View media item 369975
View media item 369976
View media item 369977
View media item 369978
View media item 369979
View media item 369980
View media item 369981
View media item 369982
View media item 369983
View media item 369984
View media item 369985
View media item 369986
View media item 369987


----------



## themule69 (Jan 27, 2015)

It looks tasty from here. Here is my 













.02 cents.jpg



__ themule69
__ Apr 24, 2013






Butchering your own deer is much better than taking it to a processing plant because they don't clean the saws, knives, and cutting boards between your deer and the next. A lot of places don't even give you your deer back. They just weigh it and give you that amount of meat. Now of the gammy and bloody meat issue. A deer needs to be shot and in the cooler or ice chest in 4 hours. It needs to be gutted and washed well. Fallowed by skinning and cooled. If the skin is left on it would spoil in a freezer before it cooled down. It is a fur coat. The gammy taste is from spoiling blood. You should ice it down if you don't have proper refrigeration. Keep the drain open on the chest because brining in bloody water does nothing good for the flavor. Most wild game is over cooked. Medium rare is going to be the best. I know some people won't eat it that way so do what you have to do. I am thinking your probes might be off but more than likely you were not in the center because 135° is medium rare not 145 or what ever it climbed to after you pulled it at 140°.

Happy smoken.

David


----------



## smokerjim (Jan 28, 2015)

I did a venison leg a few month's ago,i soaked it in pops wet brine for 16 days then smoked it to 155 degrees,then made a glaze with orange juice,brown sugar and ground cloves,put in the oven for about 1 hour ,it came out awesome,


----------



## dcrosby007 (Jan 28, 2015)

themule69 said:


> It looks tasty from here.

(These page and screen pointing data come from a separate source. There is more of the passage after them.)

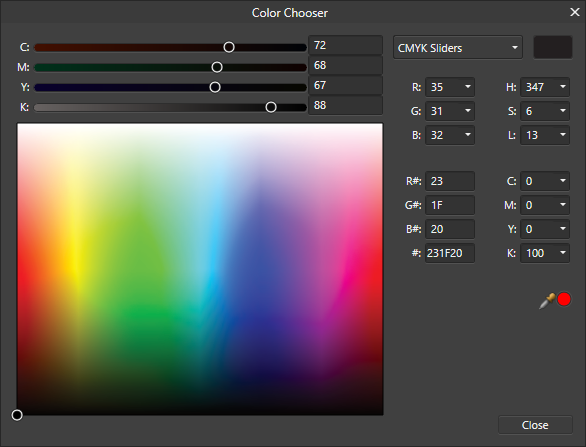Image resolution: width=586 pixels, height=447 pixels.
Task: Expand the R value dropdown arrow
Action: [x=468, y=87]
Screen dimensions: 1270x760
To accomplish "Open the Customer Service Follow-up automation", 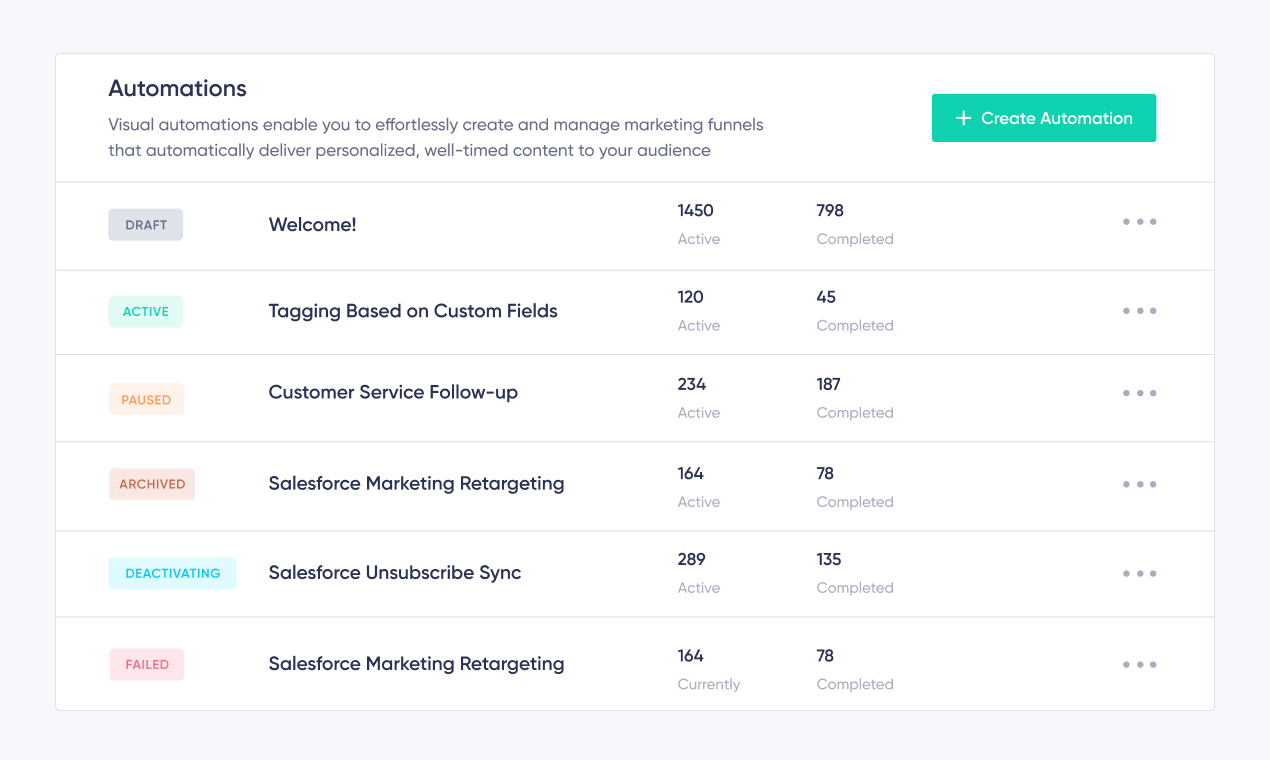I will [x=393, y=392].
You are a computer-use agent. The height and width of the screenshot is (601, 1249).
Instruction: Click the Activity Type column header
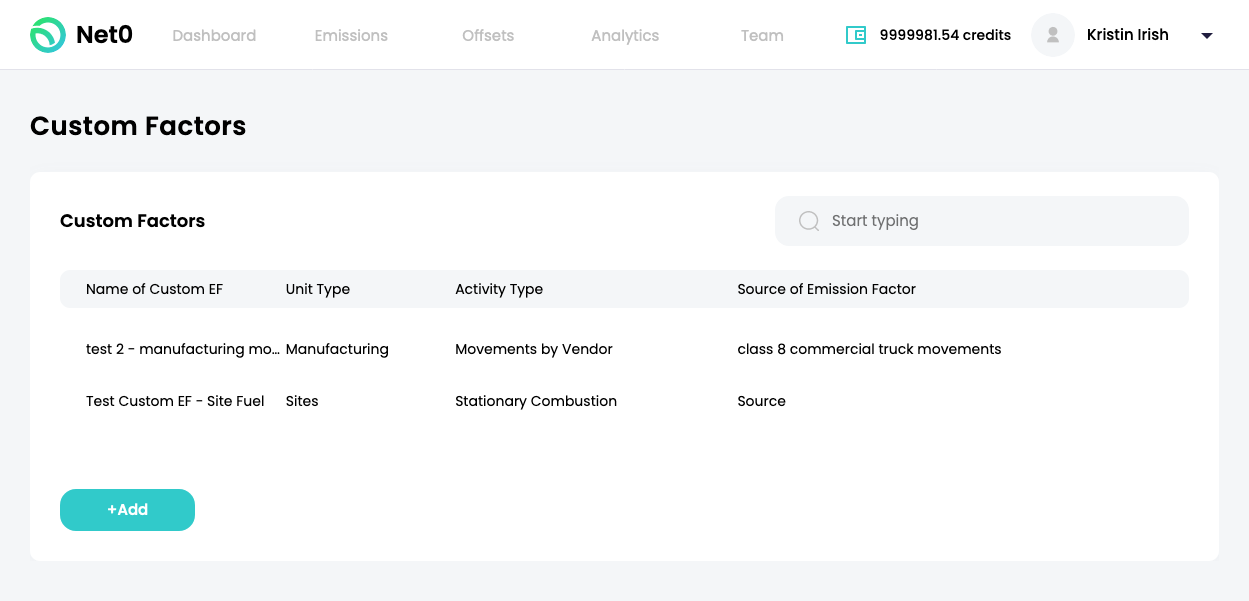(499, 289)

Here is my
> 
> 
> 
> ...


I agree on the processing part & soaking... I did let the ham sit on ice in a cooler for a few days with drain open but when I filled with buttermilk I left it closed... I thought the same thing with the temps & cooking time being so short but when I pulled them I confirmed temp with my therma pen & it showed within a degree or 2 of the IT my probes were showing... Think I needed to let it bleed out a little more before soaking or brining maybe??? I also stabbed them with a fork when soaking in the buttermilk  to help them also... Luckily I never noticed a gammy taste so I think I did get that part right... I eat my steaks medium rare so to me I can deal with it but yeas others are quite squeamish... LOL!!! I guess I was concerned being venison & being so bloody it could be a concern... But I agree to keep it tender & for reheating medium rare is the way to go... thanks for the advice & may try going to 145 before pulling next time to dry it up a smidgen more... You think the 225 temp is best or increase it to 250 next time??? Or does it matter???


----------



## dcrosby007 (Jan 28, 2015)

smokerjim said:


> I did a venison leg a few month's ago,i soaked it in pops wet brine for 16 days then smoked it to 155 degrees,then made a glaze with orange juice,brown sugar and ground cloves,put in the oven for about 1 hour ,it came out awesome,


I have seen a lot of people mentioning brining longer days but I was scared that leaving meat un-frozen that long would spoil it??? I also have seen many recommend Pops brine recipe but I was unprepared when I had the ham dropped off & concerned about it sitting for so long in the fridge or on ice... Did you bacon cover it or just let the glaze marinate it like a ham glaze???


----------



## smokerjim (Jan 28, 2015)

I smoked the ham with nothing on it,when i pulled it from the smoker i put the glaze over it and put it in the oven,tasted just like ham.pops brine use pink salt to help cure it,and kill off bacteria that spoils meat.i should mention that i did inject the brine along the bone before putting it in for the soak,just helps speed up the process.if this was a fresh killed deer it would take awhile for it to spoil if it is kept cold,and field dressing was done right,


----------



## dcrosby007 (Jan 28, 2015)

smokerjim said:


> I smoked the ham with nothing on it,when i pulled it from the smoker i put the glaze over it and put it in the oven,tasted just like ham.pops brine use pink salt to help cure it,and kill off bacteria that spoils meat.i should mention that i did inject the brine along the bone before putting it in for the soak,just helps speed up the process.if this was a fresh killed deer it would take awhile for it to spoil if it is kept cold,and field dressing was done right,


Very helpful... My brother killed it & it dropped on the spot, dressed it that morning & dropped it off that same afternoon on ice... I let it sit 1 day before deboning & butchering... So it was fresh for sure... I will try this idea of injection & glaze idea... Never tried it but I think if it has more of a ham appeal more people would entertain the idea of eating it... That may be a bad thing then cause there would be no left overs... I have a glaze packet left over from Thanksgiving that comes with hams wonder if I could cheat & mix that up to use??? Maybe add a little honey??? How much OJ & other ingredients were use din making your glaze...  Haahaa!!!


----------



## smokerjim (Jan 28, 2015)

it's hard to say exact amounts, i put some oj in a bowl add enough brown sugar to thicken it up  then add a spoonful or two of the ground cloves,you want it where it's on the thick side,i had my family up for the party and my sisters who hate deer meat were eating it,i didn't tell them until after they ate,they said they would've never  of known if i didn't tell them. you could use any glaze you like,the packet you have would do fine,this just happens to be my favorite.


----------



## dcrosby007 (Jan 29, 2015)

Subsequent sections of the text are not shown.